WORK ITEM: Copy out nothing but the lines from the one holding "Open Cartera de proyectos in sidebar" through the end of the entries below, exactly as written and without the pictures.

PROVIDED DATA:
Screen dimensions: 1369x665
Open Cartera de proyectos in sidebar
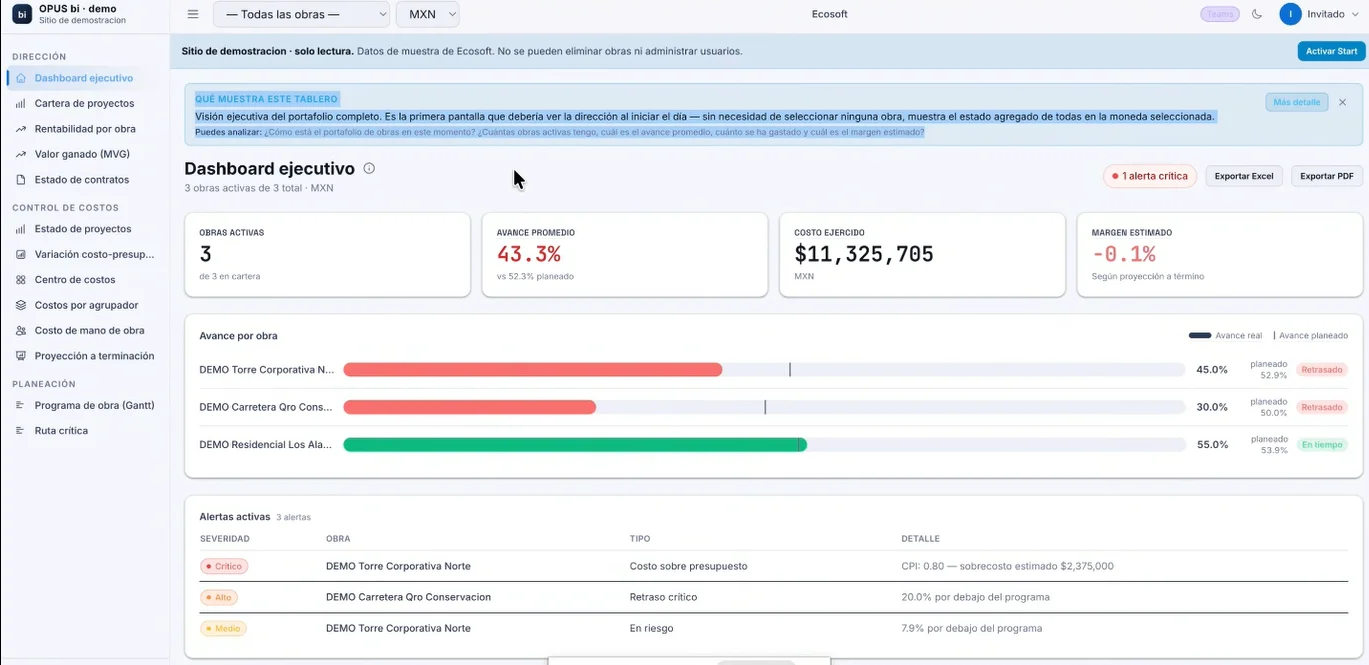tap(84, 103)
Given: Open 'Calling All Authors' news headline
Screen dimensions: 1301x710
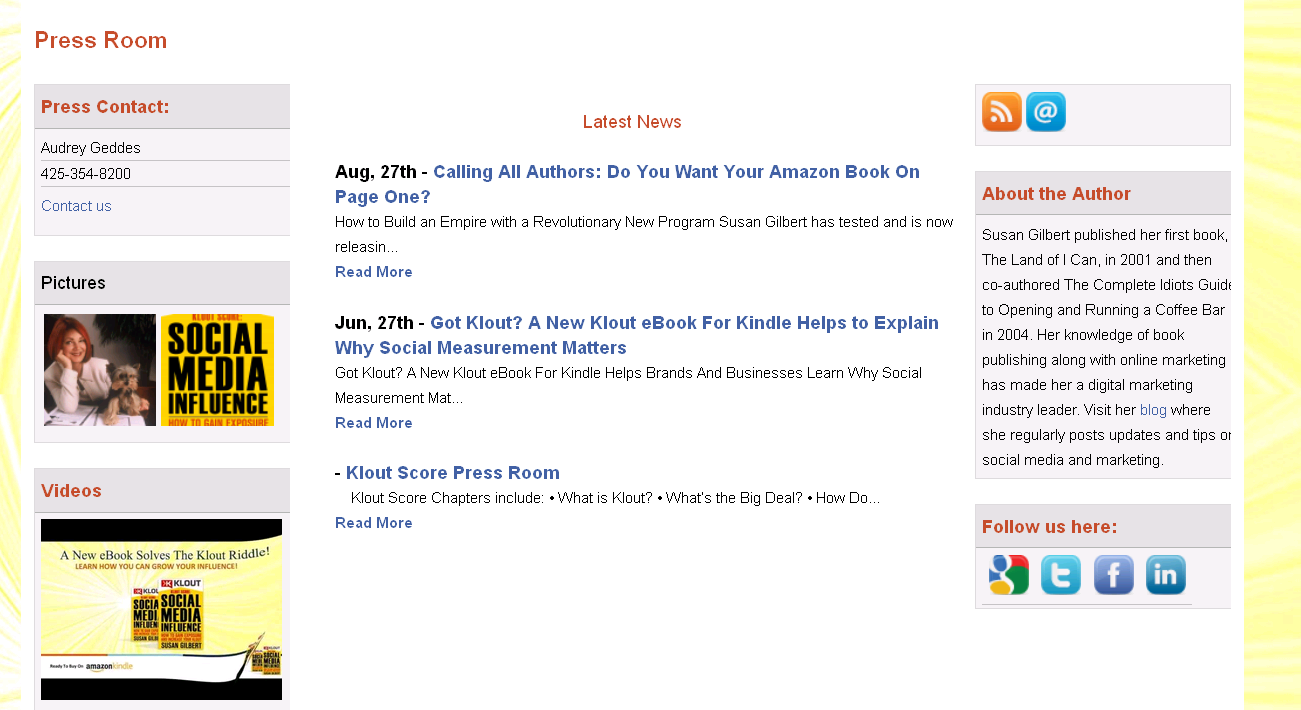Looking at the screenshot, I should [x=676, y=172].
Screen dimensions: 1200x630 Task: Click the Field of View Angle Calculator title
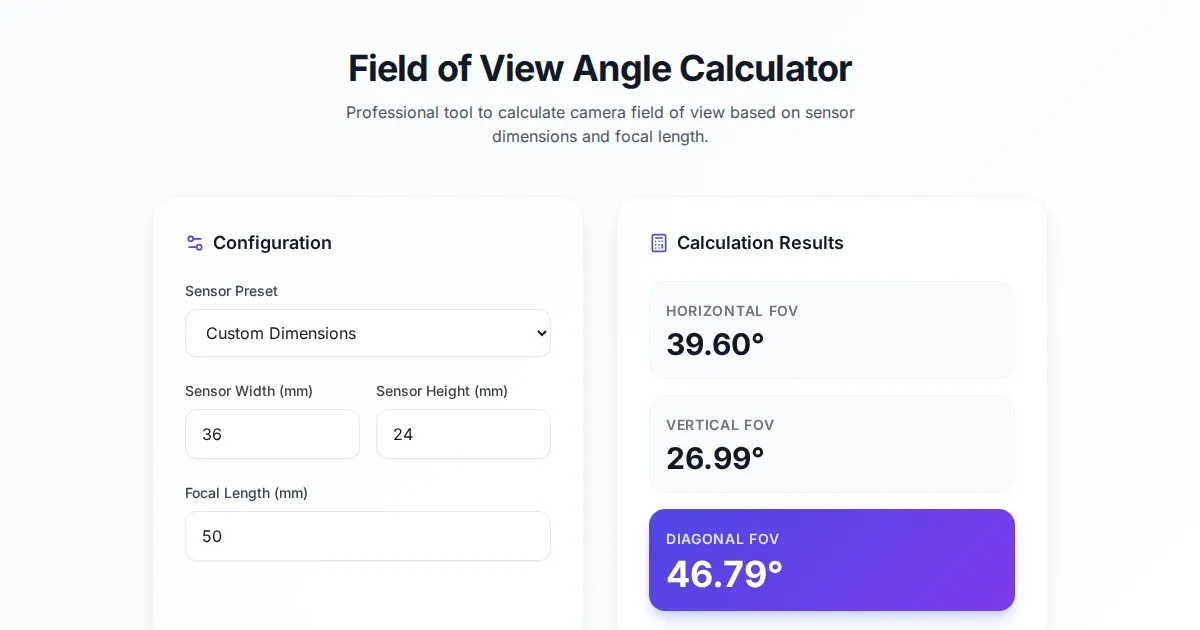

REPLY TO THE TASK:
Open Cartera de proyectos in sidebar
tap(84, 103)
Given: Open 'Calling All Authors' news headline
Screen dimensions: 1301x710
Looking at the screenshot, I should [x=676, y=172].
Screen dimensions: 1200x630 Task: Click the Field of View Angle Calculator title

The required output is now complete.